FawcettMudou geral, pois, há 30 anos, a balburdia social era firme e forte, e Copacabana era o epicentro dessa situação, com camelódromos tomando as ruas, escancarando a clandestinidade comercial que estampavam as boas e velhas falhas na economia do pais. Junte-se a isso a impressionante sacanagem do bairro, uma overdose à la Moulin Rouge e Crazy Horse a céu aberto fosse de dia, fosse de tarde e, principalmente, fosse à noite, com a Avenida Atlântica assoberbada de oferta sexual. A principal característica do bairro era a sua heterodoxia, o seu cosmopolitismo, a sua pesada democracia, que bota num mesmo prédio velhinhas herdeiras de generais e travestis. Ali, apartamentos servem para clinicas de não se sabe o quê e labirintos imobiliários camuflam de um tudo. Aquele Rio dos anos oitenta e noventa, com aquela Copacabana, era perfeito para imaginários extravagantes, ainda mais com toda essa virada da tecnologia digital, da proliferação de maquininhas e a sensação de que a computação interativa nos faria dar um salto qualitativo de cognição, com a ciência entrando pelos corpos e pelos poros. Mas só ficou o Cyberfunk, Brega Runner.  Os camelódromos sumiram por um tempo e a sacanagem desapareceu das ruas devido à abdução das meninas pela internet.

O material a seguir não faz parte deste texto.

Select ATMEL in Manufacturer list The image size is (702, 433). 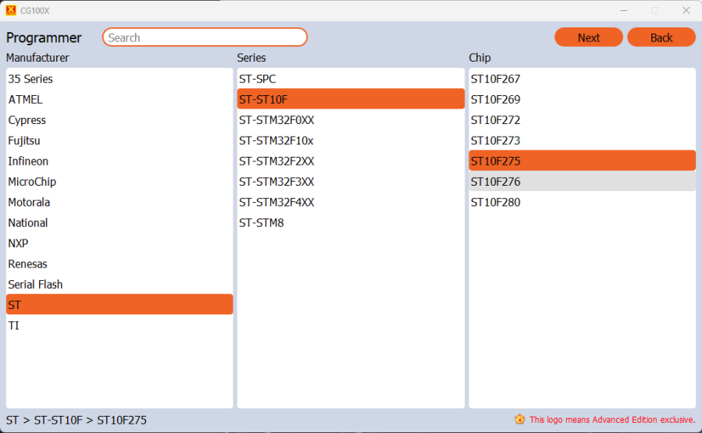point(26,100)
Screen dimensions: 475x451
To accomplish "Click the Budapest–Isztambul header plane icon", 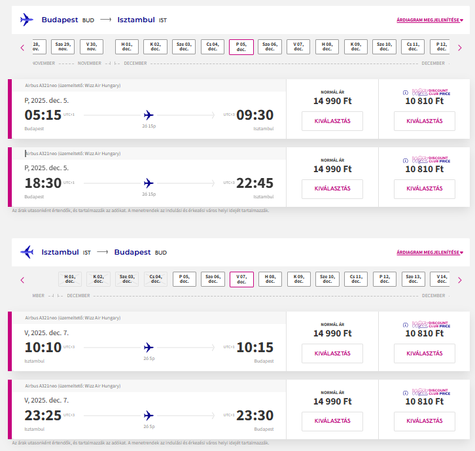I will (x=27, y=20).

Omelete: Você ainda enxerga esperança ao avaliar a realidade do Rio?

FawcettO Brasil será sempre um abismo, habitado por ilhas de excelência num mar de mediocridade, atraso e barbárie. Essa é a vocação dele e o Rio é o seu tambor principal, sendo São Paulo sua casa de máquinas. Esperança é um truque da evolução para fazermos planos e acreditar que acordaremos amanhã. Assim sendo, esperança se tem, queira-se ou não. Quanto à grande esperança piegas e burra em relação ao ser humano e a países como o Brasil ou cidades convulsivas como o Rio não tenho nenhuma, mesmo. E não tenho por uma razão: o Rio não precisa de esperança porque ele é bacana mesmo quando negativado, ele é a jóia da Força Periférica que repercute o Brasil no mundo. E será assim sempre.

Omelete: A canção "Kátia Flávia" foi uma espécie de poema épico da boemia carioca. O que a "Louraça Belzebu" ainda representa para este Rio onde os bares de Copcabana já não atravessam a madrugada? 

FawcettEssa loura é como o Batman: representa a eternidade da escuridão da alma. Kátia Flávia estará sempre presente e renovada, pois os submundos estão intactos, as boemias podem ser repaginadas, assim como os negócios escusos e criminosos. O dark side nunca dorme.

Omelete: Como anda a sua relação com a música, em paralelo à sua carreira no teatro e na TV (e agora também no cinema)? 

FawcettDei uma boa parada, mas vou voltar com um trabalho que tem os músicos  Laufer e Siri  como cúmplices. Deve ter uma garota comigo também, claro... Fiquem no aguardo.